## FRAGEN:
- 1) Beantworte anhand des Textes über Peter Strelzyk diese Fragen:
(a) Womit vergleicht Strelzyk die reine kommunistische Lehre von »Freiheit, Gleichheit, Brüderlichkeit«?
(b) Welche drei Intellektuellen werden als prominente Systemkritiker genannt?
(c) Wie alt war Strelzyk nach eigener Schätzung zur Zeit der Geschichte mit den Kartoffelkäfern?
- 2) Gib einen Abschnitt aus dem Text über Peter Strelzyk wortgetreu wieder. Setze bei den Worten mit „Peter Strelzyk erinnert“ ein und ende nach „Funktionäre waren geweckt.“.

*** VORLIEGENDER TEXT ***

Er habe angefangen, sich intensiver für Politik zu interessieren. Er vergleicht die reine kommunistische Lehre von »Freiheit, Gleichheit, Brüderlichkeit« mit der Wirklichkeit in der DDR. Er mißt die ständige Propagandaberieselung von immer neuen Erfolgen im sozialistischen Wirtschaftswettbewerb, von der angeblichen Steigerung des Lebensstandards an der Realität des Alltags. Er kommt zu der Erkenntnis: »Gerade in den letzten Jahren ist es nicht besser, sondern eher schlechter geworden. Es gab immer größere Versorgungsschwierigkeiten, die Preise stiegen, und besonders der Spielraum für eigene Gedanken und Meinungen wurde immer mehr eingeengt.«

Peter Strelzyks Zweifel am gleichgeschalteten Leben in der DDR wächst sich schließlich zur Verzweiflung aus. »Es ist auf die Dauer unerträglich, wenn man immer nur das nachplappern darf, was die Partei erlaubt.« Er sieht die Verhältnisse in der DDR anders als die prominenten Systemkritiker, anders als die Intellektuellen Robert Havemann, Wolf Biermann und Rudolf Bahro – der »Verdiente Aktivist« Strelzyk kritisiert den Zustand des ersten deutschen Arbeiter- und Bauern-Staates aus der Perspektive des total verwalteten Werktätigen. »Was mich zuerst gestört hat, waren diese billigen Propaganda-Lügen, diese Schwarz-Weiß-Malerei, nach der bei uns alles gut und im Westen alles schlecht ist.«

Peter Strelzyk erinnert sich an Episoden aus seiner Kindheit und aus seiner Jugendzeit. »Da war zum Beispiel die Geschichte mit den Kartoffelkäfern, als ich noch zur Schule ging. Das war Anfang der 50er Jahre, ich war wohl zehn oder elf Jahre alt. Da hat man uns in der Schule beigebracht, die Amerikaner hätten aus Flugzeugen Kartoffelkäfer auf das Gebiet der DDR abgeworfen, um unsere Ernte zu vernichten. Wir sollten diese ›feindlichen Käfer‹ wieder einsammeln, um die Ernte zu retten.« Wahrscheinlich, so meinte er, hatten die Funktionäre das nur erfunden, um den Arbeitseifer der Schüler anzustacheln. Dennoch – die ersten Zweifel an der Glaubwürdigkeit der Lehrer und Funktionäre waren geweckt.

*** ERFASSTE DATEN ***

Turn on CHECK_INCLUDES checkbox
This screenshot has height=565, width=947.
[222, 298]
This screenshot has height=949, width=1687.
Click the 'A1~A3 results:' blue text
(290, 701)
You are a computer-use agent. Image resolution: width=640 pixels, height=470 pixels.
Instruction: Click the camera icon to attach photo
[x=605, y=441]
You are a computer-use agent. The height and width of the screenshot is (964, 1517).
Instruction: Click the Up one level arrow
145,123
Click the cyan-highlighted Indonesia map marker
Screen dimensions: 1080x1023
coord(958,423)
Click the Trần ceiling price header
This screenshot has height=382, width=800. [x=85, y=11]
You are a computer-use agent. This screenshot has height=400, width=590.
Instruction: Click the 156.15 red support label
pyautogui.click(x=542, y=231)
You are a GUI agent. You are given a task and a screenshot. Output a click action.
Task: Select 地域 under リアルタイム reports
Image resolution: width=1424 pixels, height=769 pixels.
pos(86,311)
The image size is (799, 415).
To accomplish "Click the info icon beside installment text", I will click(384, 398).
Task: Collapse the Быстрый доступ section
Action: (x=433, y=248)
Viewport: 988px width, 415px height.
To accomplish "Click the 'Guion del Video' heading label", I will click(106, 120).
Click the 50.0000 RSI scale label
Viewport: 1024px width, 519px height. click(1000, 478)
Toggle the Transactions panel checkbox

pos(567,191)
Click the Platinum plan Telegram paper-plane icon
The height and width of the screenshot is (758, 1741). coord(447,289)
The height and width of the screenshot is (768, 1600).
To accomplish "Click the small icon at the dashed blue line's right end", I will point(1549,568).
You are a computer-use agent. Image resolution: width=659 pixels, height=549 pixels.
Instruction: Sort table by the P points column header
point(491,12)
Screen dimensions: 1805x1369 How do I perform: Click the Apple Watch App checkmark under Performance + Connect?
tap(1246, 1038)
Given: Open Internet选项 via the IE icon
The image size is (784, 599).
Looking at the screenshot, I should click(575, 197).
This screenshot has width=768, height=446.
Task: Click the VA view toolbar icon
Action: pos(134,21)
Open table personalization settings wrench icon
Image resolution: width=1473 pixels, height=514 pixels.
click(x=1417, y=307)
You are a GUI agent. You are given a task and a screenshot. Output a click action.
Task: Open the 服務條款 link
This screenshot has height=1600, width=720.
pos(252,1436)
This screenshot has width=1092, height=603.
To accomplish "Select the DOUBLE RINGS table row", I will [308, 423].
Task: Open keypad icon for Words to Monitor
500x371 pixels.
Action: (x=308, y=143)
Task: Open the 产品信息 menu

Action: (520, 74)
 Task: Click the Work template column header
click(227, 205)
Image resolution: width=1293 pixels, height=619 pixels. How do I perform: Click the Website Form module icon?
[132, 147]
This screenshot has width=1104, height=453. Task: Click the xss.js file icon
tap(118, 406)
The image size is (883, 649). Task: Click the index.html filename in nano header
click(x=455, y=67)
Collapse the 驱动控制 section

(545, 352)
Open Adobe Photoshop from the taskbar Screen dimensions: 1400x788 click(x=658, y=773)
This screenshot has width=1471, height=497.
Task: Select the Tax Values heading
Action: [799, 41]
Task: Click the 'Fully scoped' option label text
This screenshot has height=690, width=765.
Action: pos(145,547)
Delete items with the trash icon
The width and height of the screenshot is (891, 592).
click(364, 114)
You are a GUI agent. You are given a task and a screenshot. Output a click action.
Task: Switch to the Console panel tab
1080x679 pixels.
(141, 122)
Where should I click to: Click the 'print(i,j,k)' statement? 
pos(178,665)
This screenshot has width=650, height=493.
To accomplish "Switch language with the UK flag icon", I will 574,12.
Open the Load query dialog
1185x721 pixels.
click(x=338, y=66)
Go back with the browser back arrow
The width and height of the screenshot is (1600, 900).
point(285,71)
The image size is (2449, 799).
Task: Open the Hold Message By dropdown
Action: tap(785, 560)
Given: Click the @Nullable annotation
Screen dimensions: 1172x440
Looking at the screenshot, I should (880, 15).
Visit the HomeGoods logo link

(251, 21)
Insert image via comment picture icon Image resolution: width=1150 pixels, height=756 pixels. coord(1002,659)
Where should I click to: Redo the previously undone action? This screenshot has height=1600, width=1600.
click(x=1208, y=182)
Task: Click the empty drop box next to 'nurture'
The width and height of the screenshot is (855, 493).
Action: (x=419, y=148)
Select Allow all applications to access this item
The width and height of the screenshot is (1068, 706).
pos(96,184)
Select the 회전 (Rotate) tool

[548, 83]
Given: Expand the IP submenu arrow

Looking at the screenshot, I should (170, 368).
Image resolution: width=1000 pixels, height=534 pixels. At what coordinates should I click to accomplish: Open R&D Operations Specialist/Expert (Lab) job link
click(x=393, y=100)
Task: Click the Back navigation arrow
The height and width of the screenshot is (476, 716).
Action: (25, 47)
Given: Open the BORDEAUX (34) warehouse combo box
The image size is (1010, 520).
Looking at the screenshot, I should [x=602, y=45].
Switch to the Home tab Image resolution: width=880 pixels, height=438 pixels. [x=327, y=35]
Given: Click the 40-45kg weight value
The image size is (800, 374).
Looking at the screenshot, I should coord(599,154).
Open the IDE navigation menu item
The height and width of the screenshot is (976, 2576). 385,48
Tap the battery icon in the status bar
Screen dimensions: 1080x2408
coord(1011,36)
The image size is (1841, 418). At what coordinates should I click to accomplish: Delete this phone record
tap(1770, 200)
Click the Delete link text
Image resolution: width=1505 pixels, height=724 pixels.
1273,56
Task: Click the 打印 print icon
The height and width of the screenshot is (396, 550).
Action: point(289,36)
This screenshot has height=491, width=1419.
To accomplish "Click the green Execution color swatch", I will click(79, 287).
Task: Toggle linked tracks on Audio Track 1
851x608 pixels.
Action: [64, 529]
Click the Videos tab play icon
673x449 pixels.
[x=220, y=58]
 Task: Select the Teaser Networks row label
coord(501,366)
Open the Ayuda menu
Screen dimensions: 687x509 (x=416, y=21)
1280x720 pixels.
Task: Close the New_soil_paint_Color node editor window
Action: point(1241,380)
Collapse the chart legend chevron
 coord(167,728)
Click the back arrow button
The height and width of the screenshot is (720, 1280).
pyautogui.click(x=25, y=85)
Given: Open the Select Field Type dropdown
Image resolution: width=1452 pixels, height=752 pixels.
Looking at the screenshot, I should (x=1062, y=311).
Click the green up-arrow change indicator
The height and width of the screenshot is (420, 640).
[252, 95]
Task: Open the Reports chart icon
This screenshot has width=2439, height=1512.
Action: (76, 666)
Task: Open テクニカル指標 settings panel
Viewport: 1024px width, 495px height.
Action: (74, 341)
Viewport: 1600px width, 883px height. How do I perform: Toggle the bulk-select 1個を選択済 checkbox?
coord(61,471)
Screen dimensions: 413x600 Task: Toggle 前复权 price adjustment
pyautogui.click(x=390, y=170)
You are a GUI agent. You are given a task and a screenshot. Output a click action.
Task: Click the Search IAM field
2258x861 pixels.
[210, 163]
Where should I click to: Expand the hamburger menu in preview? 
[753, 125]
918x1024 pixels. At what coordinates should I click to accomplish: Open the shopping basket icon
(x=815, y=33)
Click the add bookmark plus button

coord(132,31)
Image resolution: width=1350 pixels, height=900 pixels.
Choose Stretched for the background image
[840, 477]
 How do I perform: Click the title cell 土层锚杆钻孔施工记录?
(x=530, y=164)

***

## ANTWORTEN:
- 1)
(a) Mit der Wirklichkeit in der DDR.
(b) Robert Havemann, Wolf Biermann und Rudolf Bahro.
(c) Zehn oder elf Jahre.

- 2)
Peter Strelzyk erinnert sich an Episoden aus seiner Kindheit und aus seiner Jugendzeit. »Da war zum Beispiel die Geschichte mit den Kartoffelkäfern, als ich noch zur Schule ging. Das war Anfang der 50er Jahre, ich war wohl zehn oder elf Jahre alt. Da hat man uns in der Schule beigebracht, die Amerikaner hätten aus Flugzeugen Kartoffelkäfer auf das Gebiet der DDR abgeworfen, um unsere Ernte zu vernichten. Wir sollten diese ›feindlichen Käfer‹ wieder einsammeln, um die Ernte zu retten.« Wahrscheinlich, so meinte er, hatten die Funktionäre das nur erfunden, um den Arbeitseifer der Schüler anzustacheln. Dennoch – die ersten Zweifel an der Glaubwürdigkeit der Lehrer und Funktionäre waren geweckt.